Priya Jain, Associate Professor | Architecture
Abstract:
This project charts how the refrigerator was introduced as a sign of modernity in the early to mid-twentieth century in colonial India. Specifically, it investigates how the Global South was positioned, initially as a contrast in homemaking between the developed and the developing world, and later as a market of opportunity for the refrigerator. Besides just a box that keeps heat out and perishable food last longer, the advent of the refrigerator radically redefined kitchen and home design in the twentieth century, not to mention its broader sociocultural and dietary implications on how and what we eat. Ample scholarship exists on the advertising, role and impact of the refrigerator in the West—specifically in America and Europe. Yet, how the refrigerator was marketed to the Global South, in countries like India, during the colonial era remains largely undiscussed. Through archival research in manufacturing and advertising literature, this project investigates ways in which colonial attitudes towards heat, health and race were complicit in the construction of domestic modernity in India.
"Aligning technology with human values"
Martin Peterson, Professor | Philosophy
Abstract:
According to the General Value Alignment Thesis (GVAT), all technologies should align with the values and norms specified by human users and other stakeholders. Once we recognize that every technology can be aligned with values and norms, there is no need to claim that technological artifacts are inherently value-laden. Claims about the morality of technologies should instead focus on their value alignment.
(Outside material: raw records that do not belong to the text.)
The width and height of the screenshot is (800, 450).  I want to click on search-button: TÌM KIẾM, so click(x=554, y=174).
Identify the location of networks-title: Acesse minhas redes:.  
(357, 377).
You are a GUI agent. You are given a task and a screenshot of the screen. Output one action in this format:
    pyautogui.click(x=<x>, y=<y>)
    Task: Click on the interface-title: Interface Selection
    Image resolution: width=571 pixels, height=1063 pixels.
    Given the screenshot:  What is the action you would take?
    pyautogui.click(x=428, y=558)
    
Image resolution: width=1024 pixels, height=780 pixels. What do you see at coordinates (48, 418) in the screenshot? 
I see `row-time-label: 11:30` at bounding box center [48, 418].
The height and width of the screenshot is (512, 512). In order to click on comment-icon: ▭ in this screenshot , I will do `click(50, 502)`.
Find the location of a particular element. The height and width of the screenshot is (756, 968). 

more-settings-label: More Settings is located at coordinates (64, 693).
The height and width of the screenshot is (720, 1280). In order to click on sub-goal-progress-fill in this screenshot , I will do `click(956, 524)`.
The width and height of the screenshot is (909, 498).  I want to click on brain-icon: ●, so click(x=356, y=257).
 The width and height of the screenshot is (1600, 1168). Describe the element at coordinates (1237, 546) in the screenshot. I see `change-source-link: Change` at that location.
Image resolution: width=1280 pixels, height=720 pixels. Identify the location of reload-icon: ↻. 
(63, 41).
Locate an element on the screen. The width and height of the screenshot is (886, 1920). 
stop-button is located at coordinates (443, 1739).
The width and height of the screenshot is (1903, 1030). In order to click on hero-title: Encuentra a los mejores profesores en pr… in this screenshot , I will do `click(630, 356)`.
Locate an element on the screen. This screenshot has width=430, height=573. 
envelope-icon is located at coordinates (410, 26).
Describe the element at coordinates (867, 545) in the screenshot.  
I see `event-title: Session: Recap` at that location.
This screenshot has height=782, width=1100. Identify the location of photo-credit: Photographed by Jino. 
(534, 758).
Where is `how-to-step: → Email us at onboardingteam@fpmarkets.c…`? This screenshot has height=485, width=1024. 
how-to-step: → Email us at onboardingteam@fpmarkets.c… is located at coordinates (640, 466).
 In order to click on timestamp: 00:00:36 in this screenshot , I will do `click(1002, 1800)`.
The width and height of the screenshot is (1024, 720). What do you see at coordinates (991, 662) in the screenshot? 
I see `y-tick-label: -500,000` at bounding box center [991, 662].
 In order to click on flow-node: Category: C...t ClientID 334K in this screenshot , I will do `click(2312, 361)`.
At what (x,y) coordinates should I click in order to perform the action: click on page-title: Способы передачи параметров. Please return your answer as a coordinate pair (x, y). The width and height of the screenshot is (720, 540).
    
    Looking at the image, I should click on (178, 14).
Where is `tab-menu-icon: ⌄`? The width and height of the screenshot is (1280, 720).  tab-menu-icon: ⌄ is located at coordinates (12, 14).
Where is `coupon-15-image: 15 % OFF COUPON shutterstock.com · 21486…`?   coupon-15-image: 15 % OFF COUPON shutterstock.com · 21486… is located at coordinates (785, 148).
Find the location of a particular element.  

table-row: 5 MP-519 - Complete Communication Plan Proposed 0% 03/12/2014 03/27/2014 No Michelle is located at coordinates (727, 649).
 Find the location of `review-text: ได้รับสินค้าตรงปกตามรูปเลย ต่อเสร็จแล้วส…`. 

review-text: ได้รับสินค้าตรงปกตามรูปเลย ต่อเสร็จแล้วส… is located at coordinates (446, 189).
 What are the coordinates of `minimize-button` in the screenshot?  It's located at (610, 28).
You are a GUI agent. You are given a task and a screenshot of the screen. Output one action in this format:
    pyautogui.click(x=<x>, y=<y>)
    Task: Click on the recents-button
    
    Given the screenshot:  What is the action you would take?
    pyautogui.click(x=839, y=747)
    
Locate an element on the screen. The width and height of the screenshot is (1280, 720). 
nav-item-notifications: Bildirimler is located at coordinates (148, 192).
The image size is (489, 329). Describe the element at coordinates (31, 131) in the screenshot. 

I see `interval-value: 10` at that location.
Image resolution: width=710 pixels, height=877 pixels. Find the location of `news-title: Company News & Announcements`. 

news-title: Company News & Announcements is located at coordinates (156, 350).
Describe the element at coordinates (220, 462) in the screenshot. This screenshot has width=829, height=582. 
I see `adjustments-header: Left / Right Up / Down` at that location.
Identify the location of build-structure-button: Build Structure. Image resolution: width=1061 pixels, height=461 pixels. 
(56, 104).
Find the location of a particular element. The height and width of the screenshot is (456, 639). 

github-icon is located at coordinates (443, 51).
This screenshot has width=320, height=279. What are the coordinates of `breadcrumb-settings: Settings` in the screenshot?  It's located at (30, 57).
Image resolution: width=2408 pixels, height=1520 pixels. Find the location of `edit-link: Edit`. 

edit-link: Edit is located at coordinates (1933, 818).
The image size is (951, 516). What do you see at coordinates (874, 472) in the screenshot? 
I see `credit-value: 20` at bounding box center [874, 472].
For example, Robert Moses’ low bridges on Long Island were designed to block buses, restricting access for low-income groups and racial minorities who relied on public transportation. While Langdon Winner claims that these bridges “embody … systematic social inequality” (1980: 124), GVAT sees them as morally neutral but poorly aligned with values like racial justice and equity.
The Colloquium Series offers Glasscock Center Fellows an opportunity to discuss a work-in-progress with faculty and graduate students from different disciplines. Each colloquium begins with the presenter’s short (10-15 minute) exposition of the project, after which the floor is open for comments and queries. The format is by design informal, conversational, and interdisciplinary.